Pronar Zeto Astwa AZS: Stawka wciąż jest wysoka

Tomasz Dworzańczyk
Z Dąbrową Górniczą białostoczanki przegrały w tym sezonie już dwa razy. Jeśli marzą o piątym miejscu, muszą przerwać złą passę.
Z Dąbrową Górniczą białostoczanki przegrały w tym sezonie już dwa razy. Jeśli marzą o piątym miejscu, muszą przerwać złą passę. Fot. Anatol Chomicz
Pronar Zeto Astwa AZS Białystok stracił szansę na zajęcie medalowej pozycji w Plus Lidze Kobiet. Nie znaczy to jednak, że zespół nie ma już o co walczyć. W przypadku zajęcia piątego miejsca otwiera się przed akademiczkami szansa na występy w europejskich pucharach.

Byłoby to coś pięknego, jakbyśmy po dwóch latach gry w barażach o utrzymanie się w ekstraklasie znalazły się nagle w tak doborowym gronie - marzy Dominika Koczorowska, środkowa białostoczanek.

Do zdobycia pozostaje udział w Challange Cup, gdyż pierwsza czwórka rozdzieli między sobą prawo gry w Lidze Mistrzyń i Pucharze CEV (po dwa miejsca). Aby jednak zająć piątą lokatę, trzeba pokonać dwie przeszkody w pozostałych do rozegrania rundach play-off. Pierwszą jest MKS Dąbrowa Górnicza, z którą Podlasianki rozpoczną batalię (do dwóch zwycięstw) w najbliższą sobotę w Białymstoku.

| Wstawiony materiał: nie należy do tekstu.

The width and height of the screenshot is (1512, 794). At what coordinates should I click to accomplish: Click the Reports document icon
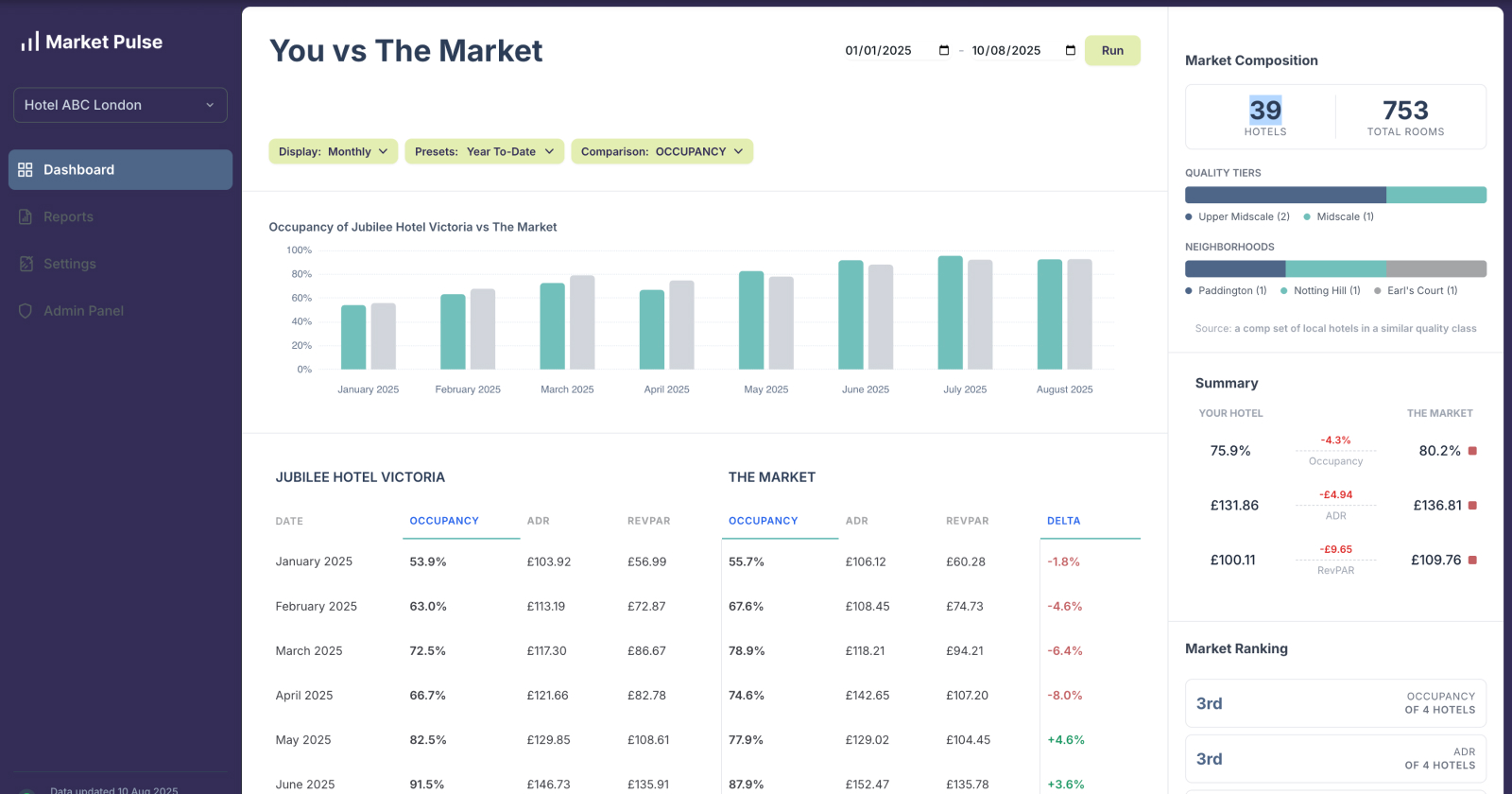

- Zdajemy sobie sprawę, że w sezonie zasadniczym uległyśmy rywalkom dwa razy po 0:3, ale chcemy się w końcu zrewanżować i wygrać te najistotniejsze potyczki - tłumaczy Koczorowska.

Passa porażek jest za długa

Niestety, trudno o optymizm, bo od dłuższego czasu zespół ponosi porażkę za porażką. Ostatnie zwycięstwo Podlasianki odniosły 14 lutego ze Stalą Mielec. Trzeba przypomnieć, że wcześniej ekipa Dariusza Luksa zanotowała serię czterech porażek z rzędu, a później poniosła kolejnych pięć (nie licząc dwóch przegranych w Pucharze Polski z Muszynianką).

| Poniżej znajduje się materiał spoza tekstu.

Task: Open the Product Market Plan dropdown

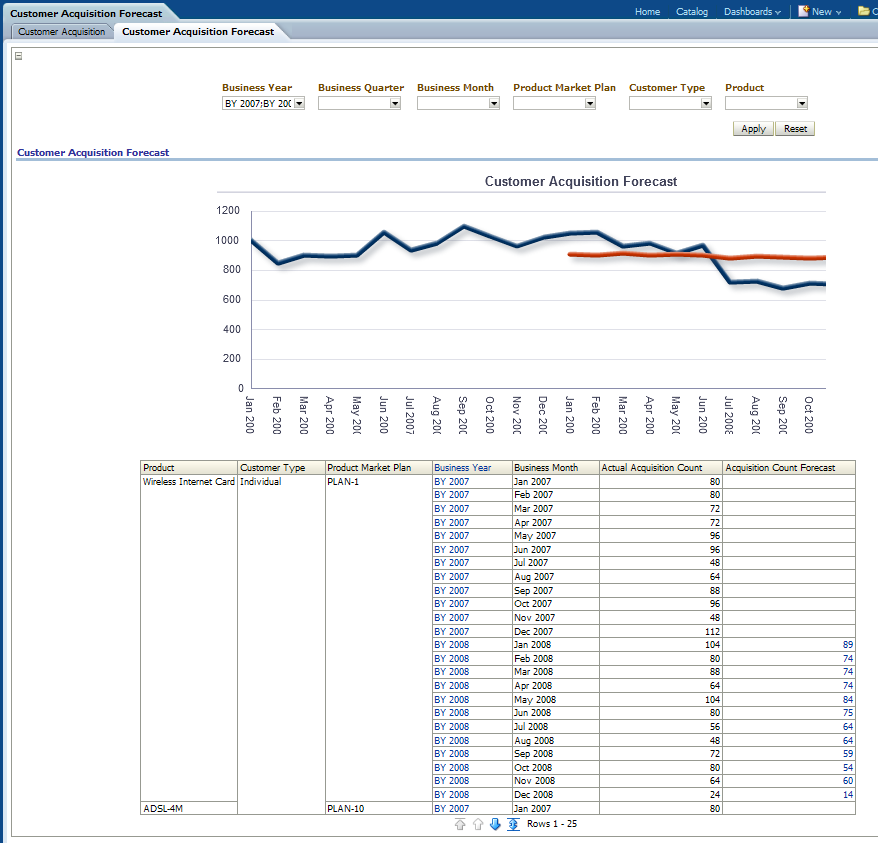Action: (x=590, y=103)
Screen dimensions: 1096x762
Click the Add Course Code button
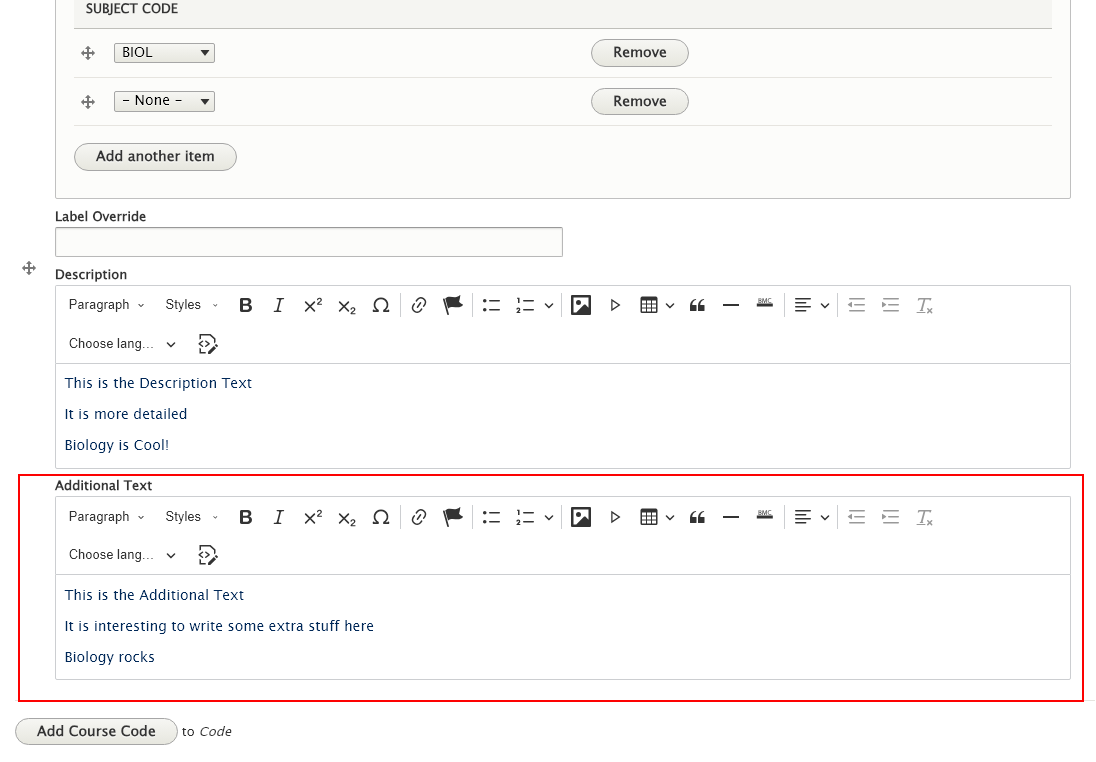tap(96, 731)
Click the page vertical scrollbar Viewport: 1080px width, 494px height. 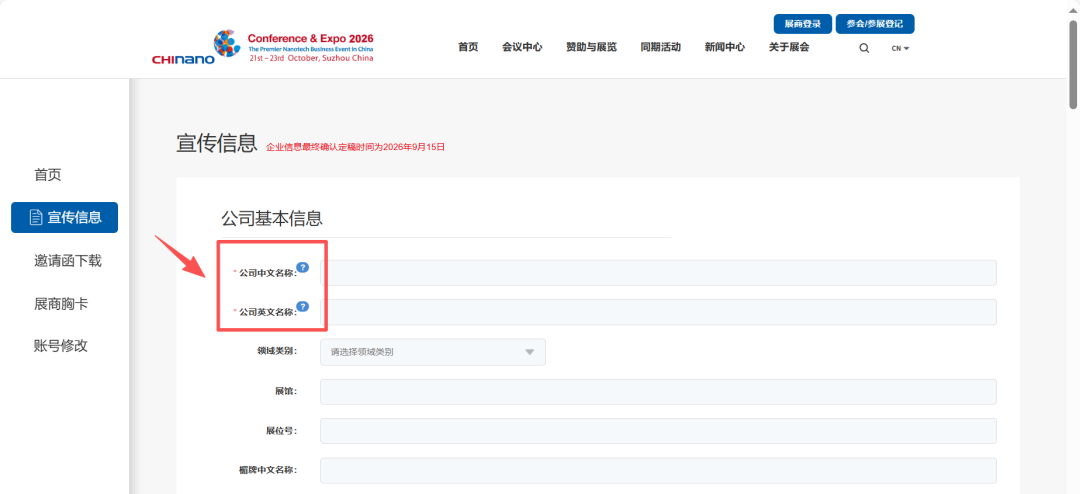1073,60
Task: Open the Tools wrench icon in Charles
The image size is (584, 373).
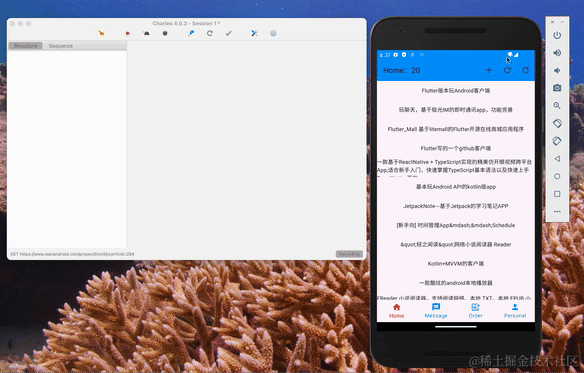Action: coord(254,33)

- To może tak wyglądać, że zadowoliłyśmy się awansem do ósemki, ale zapewniam, że jakby tak było, dawno byśmy już się spakowały i rozjechały do domów - kontynuuje Koczorowska. - Marzeniem każdego sportowca jest gra o jak najwyższe cele. Nie powiedziałyśmy jeszcze ostatniego słowa - dodaje.

W białostockim klubie nikt nie robi paniki z powodu słabszych ostatnio wyników zespołu. Znalazły się nawet pieniądze na zorganizowanie tygodniowego obozu w Szczyrku, który ma zaowocować lepszą grą akademiczek w końcowej fazie play-off.

- Mało tego, na początku roku zarząd klubu ustalił premie za zajęcie piątego miejsca, więc zawodniczki wiedzą, o co grają - tłumaczy prezes klubu, Adam Cybulski. - Jakby otworzyła się przed nami szansa gry w pucharach, chętnie byśmy z niej skorzystali - zapewnia.

Nie będą faworytem

Oczekiwania studzi nieco szkoleniowiec akademiczek, Dariusz Luks, który uważa, że nawet obiecane premie nie muszą być czynnikiem decydującym o zajęciu piątego miejsca.

- Wiadomo, że naszą ambicją, zarówno moją, jak i zawodniczek jest coś więcej niż tylko utrzymanie się w lidze - mówi Luks. - Pamiętajmy jednak, że w stawce drużyn grających o piątą lokatę są świetnie grająca ostatnio Gedania Żukowo, Gwardia Wrocław czy właśnie Dąbrowa. Nie jesteśmy faworytem, ale będziemy grać o jak najlepszy wynik na koniec sezonu - kończy.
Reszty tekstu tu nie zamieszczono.